• Bacterial origin of a key innovation in the evolution of the vertebrate

    From Pro Plyd@21:1/5 to All on Mon Apr 10 22:45:12 2023
    https://www.pnas.org/doi/epdf/10.1073/pnas.2214815120

    Significance

    Since the time of Charles Darwin, explaining the stepwise
    evolution of the eye has been a challenge. Here, we describe
    the essential contribution of bacteria to the evolution of
    the vertebrate eye, via interdomain horizontal gene transfer
    (iHGT), of a bacterial gene that gave rise to the
    vertebrate-specific interphotoreceptor retinoid-binding
    protein (IRBP). We demonstrate that IRBP, a highly conserved
    and essential retinoid shuttling protein, arose from a
    bacterial gene that was acquired, duplicated, and
    neofunctionalized coincident with the development of the
    vertebrate-type eye >500 Mya. Importantly, our findings
    provide a path by which complex structures like the vertebrate
    eye can evolve: not just by tinkering with existing genetic
    material, but also by acquiring and functionally integrating
    foreign genes.


    Abstract
    The vertebrate eye was described by Charles Darwin as one of
    the greatest potential challenges to a theory of natural
    selection by stepwise evolutionary processes. While numerous
    evolutionary transitions that led to the vertebrate eye have
    been explained, some aspects appear to be vertebrate specific
    with no obvious metazoan precursor.
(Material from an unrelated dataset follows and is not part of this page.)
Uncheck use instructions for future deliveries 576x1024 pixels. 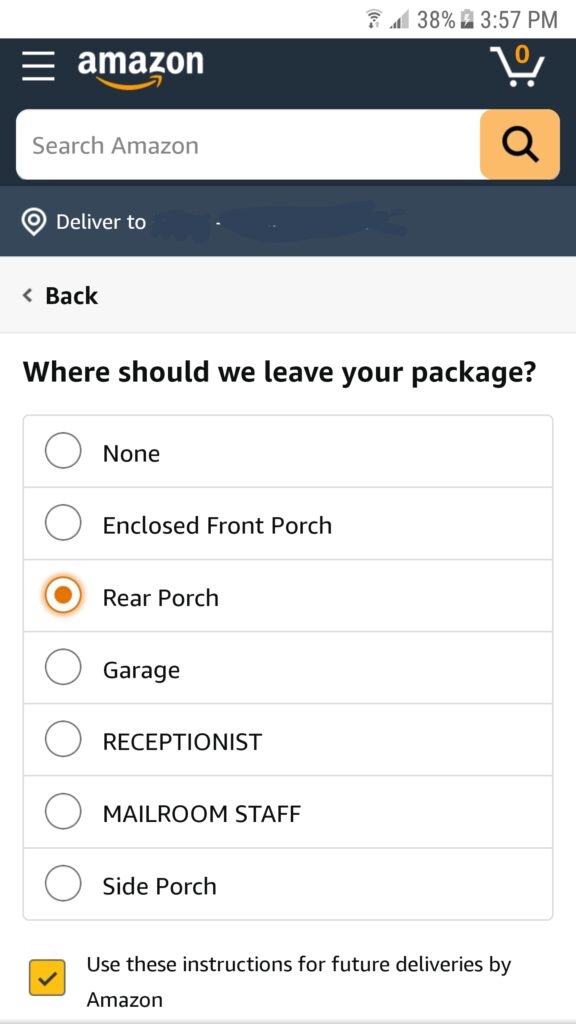tap(47, 978)
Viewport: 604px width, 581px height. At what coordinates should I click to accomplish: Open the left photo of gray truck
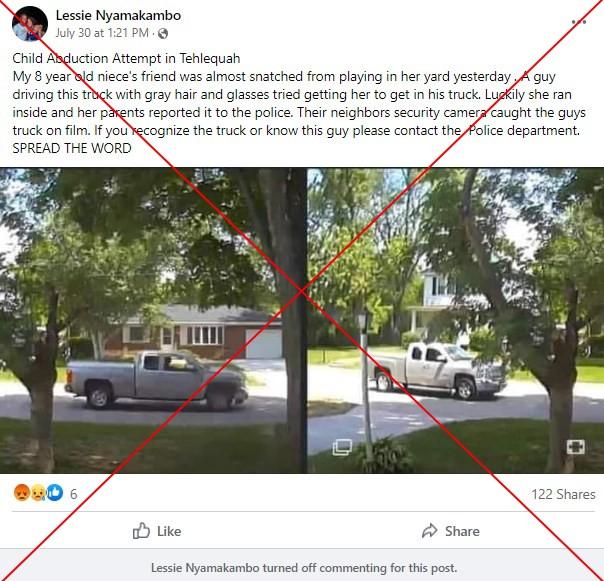[x=153, y=321]
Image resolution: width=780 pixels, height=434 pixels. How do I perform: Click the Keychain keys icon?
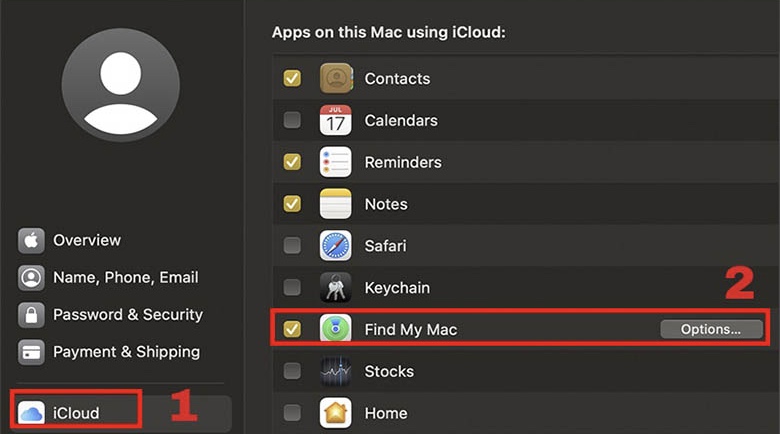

One critical difference
    between vertebrate and invertebrate vision hinges on
    interphotoreceptor retinoid-binding protein (IRBP, also known
    as retinol-binding protein, RBP3), which enables the physical
    separation and specialization of cells in the vertebrate
    visual cycle by promoting retinoid shuttling between cell
    types. While IRBP has been functionally described, its
    evolutionary origin has remained elusive. Here, we show that
    IRBP arose via acquisition of novel genetic material from
    bacteria by interdomain horizontal gene transfer (iHGT). We
    demonstrate that a gene encoding a bacterial peptidase was
    acquired prior to the radiation of extant vertebrates
    500 Mya and underwent subsequent domain duplication and
    neofunctionalization to give rise to vertebrate IRBP. Our
    phylogenomic analyses on >900 high-quality genomes across
    the tree of life provided the resolution to distinguish
    contamination in genome assemblies from true instances of
    horizontal acquisition of IRBP and led us to discover
    additional independent transfers of the same bacterial
    peptidase gene family into distinct eukaryotic lineages.
    Importantly, this work illustrates the evolutionary basis
    of a key transition that led to the vertebrate visual
    cycle and highlights the striking impact that acquisition
    of bacterial genes has had on vertebrate evolution.